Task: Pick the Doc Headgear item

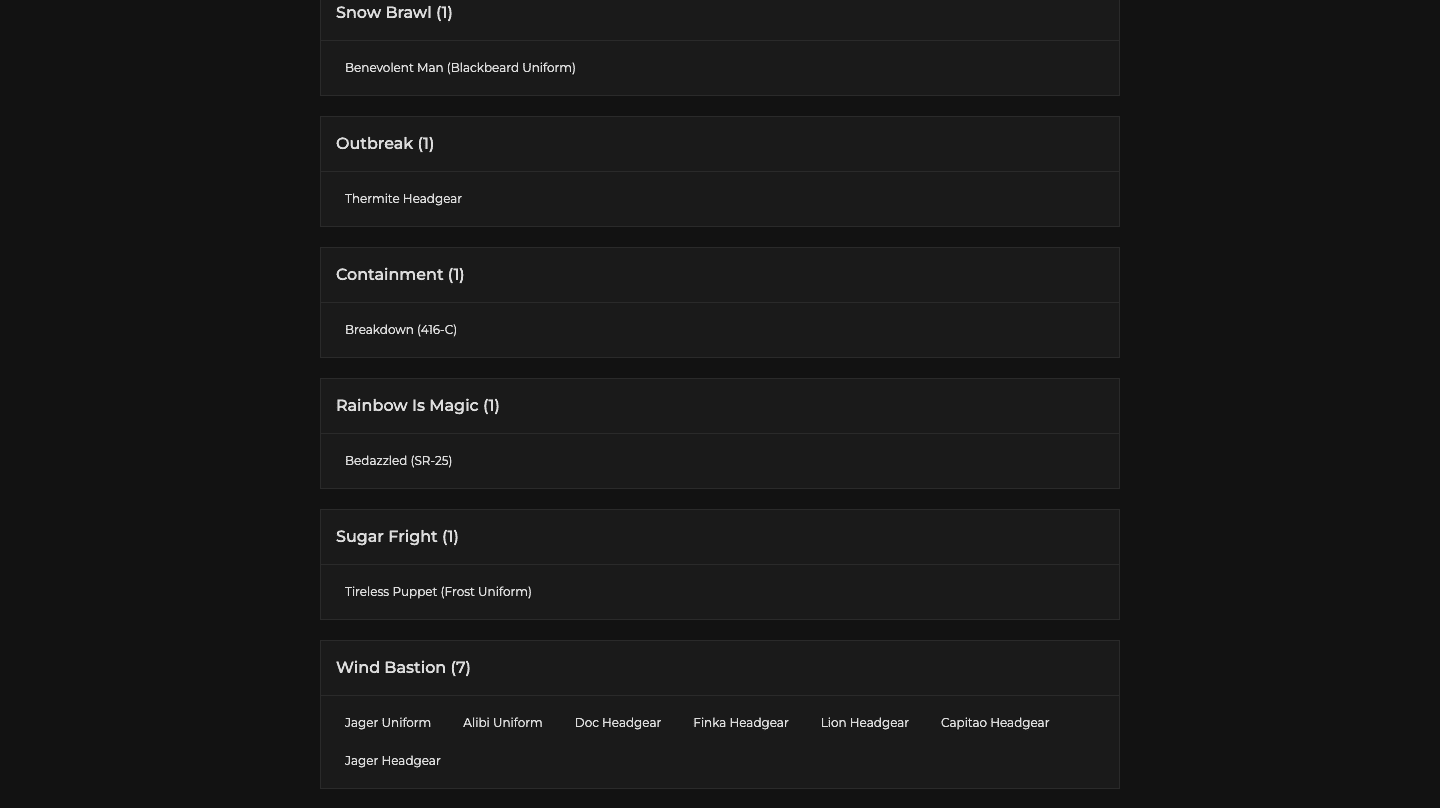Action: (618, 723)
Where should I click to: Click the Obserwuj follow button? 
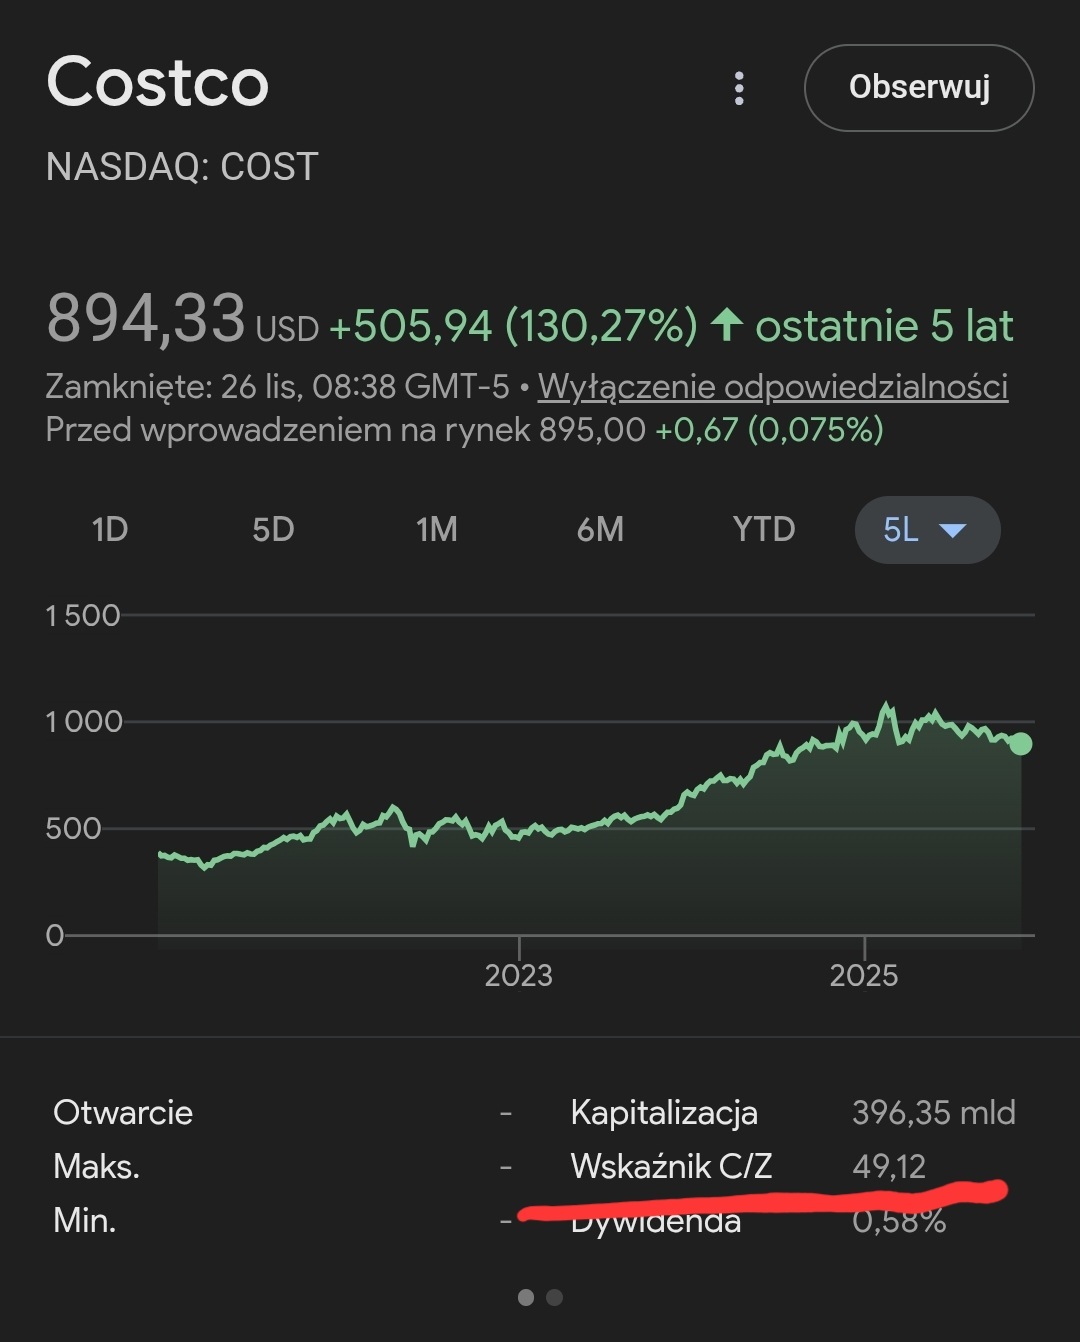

■ ■ ■

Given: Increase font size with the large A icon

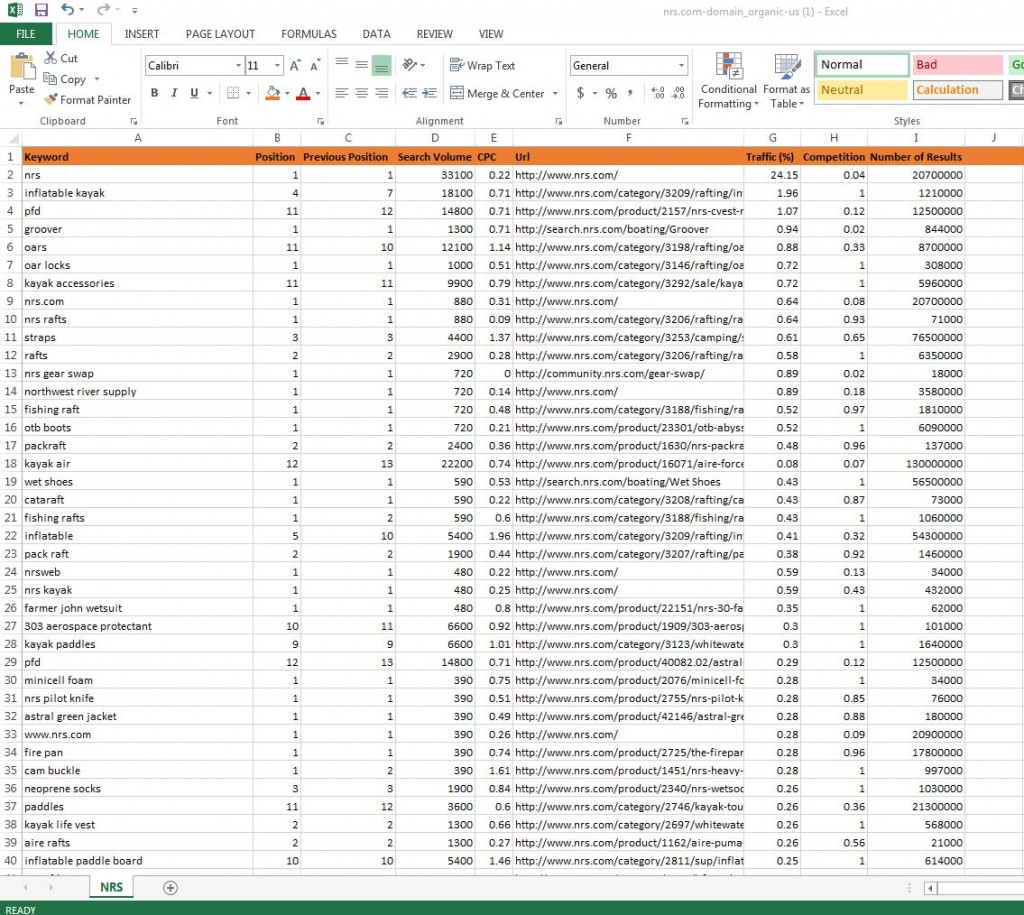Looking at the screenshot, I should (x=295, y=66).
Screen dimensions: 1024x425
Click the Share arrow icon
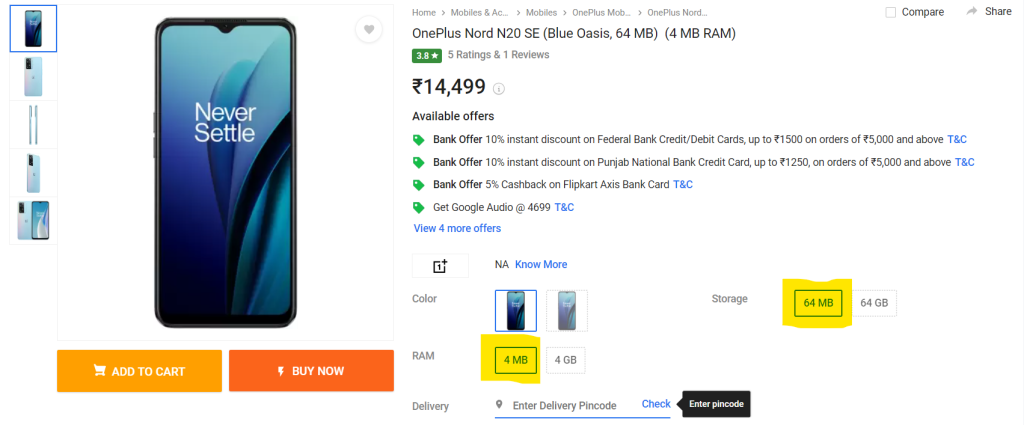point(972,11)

■ ■ ■

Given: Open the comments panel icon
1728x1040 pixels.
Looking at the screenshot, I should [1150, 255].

■ ■ ■

● PROBLEM STATEMENT: Using the data above, return the lines from the one holding "Task: Pick the Doc Headgear item" through the one holding "Where should I" exactly, but not the pictures.

● OUTPUT FOR THIS TASK:
Task: Pick the Doc Headgear item

Action: (618, 723)
Where should I click to: Click the Obserwuj follow button? 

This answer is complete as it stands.